When I came back home to SoCal for winter break during my freshman year, I was invited to speak in front of my high school’s only AP Literature class about college and what can come from it. When I was standing there, nervous because I had only spent a semester at college and these people were looking at me like I was already a college counselor, I got a question from one student asking me, “How is it like to live far away from home?”
“It’s fun,” I said. But scary, I wanted to add, if I were honest. Let’s use Finding Nemo for example. When Nemo swims out over the reef to touch the “butt”, you can say that was like finally reaching your dream college. You’re far away from friends and family, but you feel like you are doing something amazing, something that helps you grow.
But then when the boat begins moving, suddenly you are swept away in the madness. Classes are starting, midterms coming through left and right, and suddenly (the hard part) you have to learn how to make friends again. Of course, it’s nothing like the grim scene when Nemo gets taken away from his father (yikes). But imagine entering this new school, new location, new dorm as if you were Nemo entering the fish tank in the dentist’s office for the first time. You’ll be surrounded by people who you have never seen before, who try to get to know who you are (“Where are you from?” “The ocean?” “OH MY GOD HE’S FROM THE OCEAN”), and despite all your efforts to leave, will become the people who you can get the most comfort from.
Aside from the Nemo analogies, when I was still in high school, I wanted to go to a college far away. SoCal to NorCal probably doesn’t seem that far for some people, but for me personally, I wanted to get out of my small city life. I felt stuck in where I was, not growing and not stepping out of my comfort zone. It wasn’t a matter of being around bad friends, because I personally loved the people around me (and I still see most of those same people whenever I go back to SoCal). But I was a big fish in a small pond, wanting to find where the ocean was. So when I got into Berkeley, it was suddenly like the opportunity to start a new chapter had arrived in the form of an acceptance letter and digital fireworks.
And at first, the first few weeks after I moved in were amazing. My classes were so interesting, the campus was so lively, and I was making lots of friends (despite my social awkwardness). Everything just felt so alive compared to my rather sleepy town in SoCal, and I was enjoying my time away from home for the first time in a long time.

Data lines ::
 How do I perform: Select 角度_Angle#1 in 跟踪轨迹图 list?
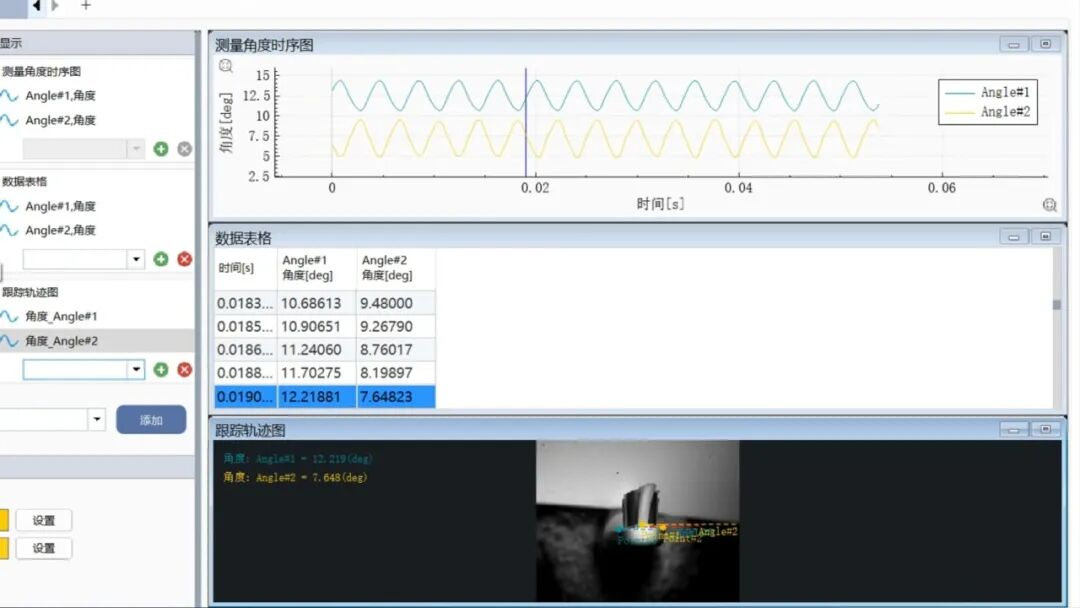[x=62, y=317]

Written request ::
Pick up the essay about leaving home for college right after its final sentence. The lines are separate material and have no connection to the essay about leaving home for college.

Result of the task ::
I think for the longest time, my mind just thought of this as a vacation from home. It didn’t hit me just how permanent this move felt until one day all of the campus WiFi went out. Everyone on my dorm floor came out of their rooms, unable to be in the comfort of their internet connection. People began to scramble into our study lounge to play card games, or people were heading out in small groups to get boba. That night for me, however, I called my friends from home. I sat outside on the dorm balcony, listening to my friend’s voice on the other line telling me about how their college experience was going. They told me that everything was great, and that their workplace sucked, but at least they were around people they loved. I told them I missed them. They said that they missed me too, but that we would hang out soon.
When I hung up the phone, it was like I had the biggest wake up call. I was 408 miles from home, all the way across from California, feeling every mile pull me farther apart.
I’m a junior now in Berkeley, so I can’t really say I still feel that distance tug on me as much as it did my freshman year. I’ve made so many close connections here, finding my home in clubs such as Cal Rotaract, and really growing in my college experience. And for many of you thinking about going to colleges far away from your home, this article is obviously not to discourage you from doing so. My experience may not be your experience, but it’s important to know that there’s a certain reality when you move away.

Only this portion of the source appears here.